But you say that we don’t have any more Shuttles flying? Not true! The U.S. Air Force has been flying the X-37B since April 2010. The second X-37B was completed and launched in March 2011 and is currently in orbit right now. It’s considered a second-generation shuttle with improved thermal protection systems, advanced avionics and airframe, internal payload bay with robotic arm, a 270 day operational period in orbit, and autonomous guidance system. (Shown here on left inside it's nosecone fairing pre-launch for an Atlas V rocket)

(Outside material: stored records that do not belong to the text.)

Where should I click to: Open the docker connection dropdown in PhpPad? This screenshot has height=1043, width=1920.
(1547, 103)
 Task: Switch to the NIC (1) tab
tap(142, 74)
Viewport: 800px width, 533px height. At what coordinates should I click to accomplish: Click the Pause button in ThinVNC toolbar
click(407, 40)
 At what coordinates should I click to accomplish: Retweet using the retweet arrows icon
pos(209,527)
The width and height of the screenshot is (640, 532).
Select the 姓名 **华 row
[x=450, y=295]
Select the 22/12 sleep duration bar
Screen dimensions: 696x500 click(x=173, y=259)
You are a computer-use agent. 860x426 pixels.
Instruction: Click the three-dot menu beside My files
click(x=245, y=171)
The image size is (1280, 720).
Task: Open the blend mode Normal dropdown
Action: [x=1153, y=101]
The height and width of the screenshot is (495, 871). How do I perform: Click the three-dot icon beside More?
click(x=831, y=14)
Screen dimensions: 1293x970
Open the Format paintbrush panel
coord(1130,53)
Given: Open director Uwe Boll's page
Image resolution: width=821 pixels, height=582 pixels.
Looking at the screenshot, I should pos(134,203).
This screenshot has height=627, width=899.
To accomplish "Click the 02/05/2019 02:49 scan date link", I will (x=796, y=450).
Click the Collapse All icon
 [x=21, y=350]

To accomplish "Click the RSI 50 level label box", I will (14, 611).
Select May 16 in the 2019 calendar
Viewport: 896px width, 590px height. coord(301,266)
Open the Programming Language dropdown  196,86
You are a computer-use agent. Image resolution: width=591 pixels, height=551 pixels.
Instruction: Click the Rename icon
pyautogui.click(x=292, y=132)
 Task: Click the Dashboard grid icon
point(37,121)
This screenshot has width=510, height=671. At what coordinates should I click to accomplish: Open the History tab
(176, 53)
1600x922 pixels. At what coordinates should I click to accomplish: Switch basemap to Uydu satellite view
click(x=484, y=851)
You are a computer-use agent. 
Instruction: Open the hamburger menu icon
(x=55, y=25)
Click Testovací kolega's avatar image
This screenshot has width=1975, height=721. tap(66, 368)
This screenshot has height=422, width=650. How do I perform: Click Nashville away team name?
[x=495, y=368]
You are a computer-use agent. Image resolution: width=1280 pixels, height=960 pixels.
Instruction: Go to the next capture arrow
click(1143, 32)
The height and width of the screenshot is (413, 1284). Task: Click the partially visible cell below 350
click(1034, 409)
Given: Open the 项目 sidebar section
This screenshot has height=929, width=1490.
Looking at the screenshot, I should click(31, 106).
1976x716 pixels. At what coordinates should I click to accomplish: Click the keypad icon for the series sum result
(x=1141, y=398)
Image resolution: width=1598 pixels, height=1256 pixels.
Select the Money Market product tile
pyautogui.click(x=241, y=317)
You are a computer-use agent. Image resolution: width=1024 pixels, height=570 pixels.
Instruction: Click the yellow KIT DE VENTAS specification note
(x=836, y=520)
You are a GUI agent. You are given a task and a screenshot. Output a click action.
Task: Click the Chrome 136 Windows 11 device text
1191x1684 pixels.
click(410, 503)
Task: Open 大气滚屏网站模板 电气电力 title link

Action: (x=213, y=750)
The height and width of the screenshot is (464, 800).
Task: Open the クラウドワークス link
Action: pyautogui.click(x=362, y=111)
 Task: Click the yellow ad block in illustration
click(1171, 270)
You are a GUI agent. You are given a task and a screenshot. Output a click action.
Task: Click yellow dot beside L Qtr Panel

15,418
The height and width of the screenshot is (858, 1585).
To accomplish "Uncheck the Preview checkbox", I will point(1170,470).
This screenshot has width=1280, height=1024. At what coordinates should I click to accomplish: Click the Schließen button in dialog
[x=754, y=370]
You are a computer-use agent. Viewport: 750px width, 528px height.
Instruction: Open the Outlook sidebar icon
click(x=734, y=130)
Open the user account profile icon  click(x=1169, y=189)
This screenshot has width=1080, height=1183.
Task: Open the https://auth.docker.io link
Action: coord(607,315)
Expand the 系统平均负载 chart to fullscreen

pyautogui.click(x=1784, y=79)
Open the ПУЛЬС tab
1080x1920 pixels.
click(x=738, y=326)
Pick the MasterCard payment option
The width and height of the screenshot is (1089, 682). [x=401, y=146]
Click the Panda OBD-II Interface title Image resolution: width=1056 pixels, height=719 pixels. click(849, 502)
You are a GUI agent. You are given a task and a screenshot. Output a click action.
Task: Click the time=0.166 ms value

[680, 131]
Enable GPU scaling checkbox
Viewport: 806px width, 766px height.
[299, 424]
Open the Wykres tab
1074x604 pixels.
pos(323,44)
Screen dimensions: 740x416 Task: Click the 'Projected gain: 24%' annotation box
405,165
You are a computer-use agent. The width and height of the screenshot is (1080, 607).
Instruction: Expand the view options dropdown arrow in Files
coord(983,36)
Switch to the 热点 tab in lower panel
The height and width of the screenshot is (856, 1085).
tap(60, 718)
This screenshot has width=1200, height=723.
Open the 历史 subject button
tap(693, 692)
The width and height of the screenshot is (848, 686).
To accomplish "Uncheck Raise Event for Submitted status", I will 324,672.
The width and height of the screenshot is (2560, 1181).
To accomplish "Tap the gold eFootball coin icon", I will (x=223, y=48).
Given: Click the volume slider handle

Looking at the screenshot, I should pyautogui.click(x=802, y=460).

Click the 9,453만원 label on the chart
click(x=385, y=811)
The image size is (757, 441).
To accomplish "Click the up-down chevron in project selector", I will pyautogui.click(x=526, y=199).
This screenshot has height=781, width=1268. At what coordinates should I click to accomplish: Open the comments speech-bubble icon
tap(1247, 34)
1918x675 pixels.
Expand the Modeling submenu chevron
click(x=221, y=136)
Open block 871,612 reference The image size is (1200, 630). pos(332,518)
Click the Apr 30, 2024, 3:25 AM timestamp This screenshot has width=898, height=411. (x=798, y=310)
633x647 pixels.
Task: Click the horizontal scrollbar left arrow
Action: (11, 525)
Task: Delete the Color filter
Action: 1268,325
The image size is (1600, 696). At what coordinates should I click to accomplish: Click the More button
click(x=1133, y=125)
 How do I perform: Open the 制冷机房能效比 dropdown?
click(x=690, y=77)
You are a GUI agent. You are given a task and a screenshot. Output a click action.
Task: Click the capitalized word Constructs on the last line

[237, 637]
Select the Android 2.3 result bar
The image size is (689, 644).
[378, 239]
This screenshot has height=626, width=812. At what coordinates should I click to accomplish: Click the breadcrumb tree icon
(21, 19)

While all these orbiters are fully automatic and do not yet support human spaceflight, SpaceX’s Dragon capsule is set for testing carrying twice as many passengers at 1/3rd the cost per passenger (compared to the Russian Soyuz) and will be ready in 2014. That’s approximately 29 months. Which is the same time frame to get humans into orbit as after the Columbia disaster. There’s also Virgin Galactic and XCOR (Both shown above) planning on launching commercial passengers in 2013 or 2014. Don’t forget about Sierra Nevada Corp., Blue Origin, Excalibur Almaz and Boeing which are all developing their own crew carrying spacecraft to be operational by 2015.
Here’s one thing that you aren’t hearing other countries talking about: Space Stations. We all know about the I.S.S., but what about after that? Well, American based Bigelow Aerospace is planning to start launching it’s Commercial Space Station Alpha in 2014 followed by Bravo in 2018. Alpha will have a pressurized volume of 1500 meters cubed compared to the I.S.S. volume of 1000 meters cubed and utilizes inflatable habitats that have already been tested in orbit. This technology uses a fabric that is twice the strength of Kevlar and is based on the cancelled I.S.S. Transhab project.
Are we seeing America falling behind in the space launch and development sector? No, just a re-tooling for a far brighter future that affords better access to space for less cost and is available to everyone.